**Excerpt provided**
Introduction

Early clinical seizures are a frequent complication of intracerebral hemorrhage (ICH) with an incidence that has varied from 4 to 18 % in prospective cohorts.[14] There are multiple theoretical reasons why seizures may lead to worsened outcomes following ICH including blood pressure variability, increases in intracranial pressure, and neuronal death due to the combination of hyperexcitability and increased metabolic demand. Despite these theoretical concerns, prospective cohorts of patients with ICH have failed to find an independent association between seizures and poor outcome [26]. While reassuring, these studies were limited by small sample size and/or incomplete subgroup analysis.

Though the existing literature has failed to confirm an association between seizures and poor outcome, some practitioners prescribe prophylactic anti-convulsant medications to patients with ICH. There is a conflicting evidence on the impact of prophylaxis although a number of reports have suggested that prophylactic use of anti-epileptic drugs (AED), primarily phenytoin, is associated with worse outcome in this patient population [711]. Recent clinical guidelines have discouraged clinicians from prophylactic use of AEDs in patients with ICH, but practice remains highly variable [3, 8, 12].

The Nationwide Inpatient Sample (NIS) is the largest publicly available all-payer database for inpatient care in the United States, containing data from approximately eight million hospital stays each year. Though lacking in detailed clinical information, this administrative dataset provides a large sample size to explore the relationship between seizures and clinical outcome in a wide range of patient subgroups. We evaluated the association of a secondary diagnosis of seizures on in-hospital mortality after ICH overall and in pre-defined subgroups by patient age, length of stay, and surgical procedures.

Methods

Study Population

For this retrospective cohort study data were obtained from the NIS, Healthcare Cost and Utilization Project, Agency for Healthcare Research and Quality for full calendar year 2006. The NIS is the largest all-payer inpatient database in the United States, representing a 20 % stratified sample of US hospitals. In 2006, the NIS contained data from 38 states.[13].

This analysis was limited to discharged patients who were ≥18 years old with a principal diagnosis of ICH (ICD9 code 431). This ICD9 code is estimated to have a positive predictive value >89 % [14, 15]. Subjects with a secondary ICD9 code of arteriovenous malformation (437.3), malignant brain tumor (191.x), skull fracture (800–801), concussion (850), and traumatic ICH (851–854) were excluded.

The primary exposure of interest was seizure, defined using ICD9 codes. ICD9 codes for epilepsy and convulsions (345.xx and 780.3x) have high validity overall [16]. For this study, we defined seizures using an ICD9 coding algorithm of epilepsy (345.0x–345.5x and 345.7x–345.9x) or other convulsions (780.39). We excluded codes for infantile spasms (345.6x) and febrile convulsions (780.31, 780.32). The primary outcome was in-hospital mortality. Length of stay was investigated as a secondary outcome.

**Assignment 1**
Answer these questions using the excerpt on seizures after intracerebral hemorrhage:
(a) What range of incidence for early clinical seizures after ICH has been reported in prospective cohorts?
(b) Data from which full calendar year were taken from the NIS for this study?
(c) Which ICD9 code was used for the principal diagnosis of ICH?
**Assignment 2**
Write the next part of the excerpt on seizures after intracerebral hemorrhage, picking up after its last sentence.

**Data for review**

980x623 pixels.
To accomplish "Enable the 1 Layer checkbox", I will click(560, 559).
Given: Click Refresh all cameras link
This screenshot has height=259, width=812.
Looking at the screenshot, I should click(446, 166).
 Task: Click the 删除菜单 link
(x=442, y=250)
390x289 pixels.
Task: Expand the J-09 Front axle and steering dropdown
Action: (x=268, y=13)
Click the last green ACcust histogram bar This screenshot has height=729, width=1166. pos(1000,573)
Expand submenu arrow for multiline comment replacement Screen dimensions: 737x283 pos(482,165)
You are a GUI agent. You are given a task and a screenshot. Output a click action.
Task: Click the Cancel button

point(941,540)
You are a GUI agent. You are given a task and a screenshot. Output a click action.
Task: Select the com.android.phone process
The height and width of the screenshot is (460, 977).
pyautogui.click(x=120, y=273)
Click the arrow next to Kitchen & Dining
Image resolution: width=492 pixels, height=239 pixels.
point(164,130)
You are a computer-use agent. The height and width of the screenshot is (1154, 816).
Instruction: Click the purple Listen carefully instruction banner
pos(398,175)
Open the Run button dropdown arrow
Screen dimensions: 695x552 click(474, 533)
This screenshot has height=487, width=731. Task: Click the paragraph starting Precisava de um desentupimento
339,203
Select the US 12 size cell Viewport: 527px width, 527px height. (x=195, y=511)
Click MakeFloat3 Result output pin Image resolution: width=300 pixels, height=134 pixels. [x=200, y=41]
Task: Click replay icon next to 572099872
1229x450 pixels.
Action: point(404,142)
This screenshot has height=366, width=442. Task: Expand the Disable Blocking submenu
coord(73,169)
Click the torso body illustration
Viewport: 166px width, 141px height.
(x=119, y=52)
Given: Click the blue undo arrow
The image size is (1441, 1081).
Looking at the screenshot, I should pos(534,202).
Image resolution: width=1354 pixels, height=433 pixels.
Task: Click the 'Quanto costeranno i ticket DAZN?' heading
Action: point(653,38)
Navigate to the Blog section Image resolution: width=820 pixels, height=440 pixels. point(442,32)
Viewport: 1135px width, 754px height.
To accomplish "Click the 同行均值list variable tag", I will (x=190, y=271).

**Answer section 1**
(a) 4 to 18 %
(b) 2006
(c) 431

**Answer section 2**
Patient level variables included year of discharge, age, sex, race, primary expected payer (Medicare, Medicaid, private including HMO, self-pay, no charge, other), and median household income, by quartile, in the patient’s ZIP code. Hospital level variables included teaching status, hospital location (urban vs. non-urban), hospital region (Northeast, Midwest, South, West), and volume of ICH cases per year (<25, 25–75, >75). Surgical procedures of interest were defined using ICD9 procedure codes, including craniectomy (01.20–01.29), ventriculostomy (02.2), hematoma drainage (01.39), intubation (96.7x), tracheostomy (31.1, 31.2x), and feeding tube (43.1x, 44.32, 46.32). Multivariable models also incorporated 29 of the Elixhauser medical comorbidities (Supplemental 2) and an all-patient refined diagnosis related group (APR-DRG) based mortality risk indicator [17, 18]. The APR-DRG mortality risk system incorporates diagnoses, procedures, and age to assign each subject a score from 1 to 4, indicating minor, moderate, major, or extreme risk of mortality.

Statistical Analysis

Baseline characteristics for patients with seizures and those without seizures were described using measures of central tendency (means and medians) for continuous variables and proportions for categorical variables. Group differences were evaluated using students t test, Wilcoxon rank sum, and χ2 as appropriate.

Univariate and multivariable logistic regression were used to assess the relationship between seizures and in-hospital mortality. Using logistic regression four different multivariable models were constructed, accounting for the survey design of the NIS and hospital clustering. The first model incorporated demographic and hospital level variables from the univariate analysis which were significant to p < 0.10. The second model incorporated all variables from the first model plus surgical procedures (craniectomy, ventriculostomy, hematoma drainage, intubation, tracheostomy, and feeding tube placement). The third model incorporated all variables from Model 2 plus 29 of the Elixhauser comorbid conditions (Supplement 1). The fourth model incorporated all variables from the third model plus APR-DRG risk of mortality. Models were then repeated using the secondary outcome of length of stay. To account for the non-parametric distribution of length of stay, a generalized linear model with a log link and negative binomial distribution was used. Finally, we evaluated the association of seizures and death in pre-specified subgroups of surgical procedures (craniectomy, ventriculostomy, hematoma drainage, intubation, tracheostomy, and feeding tube placement), age strata (<55, 55–64, 65–74, 75–84, 85+ years), and length of stay (<7 days, 7–14 days, >14 days) using standard logistic regression, which did not account for hospital clustering.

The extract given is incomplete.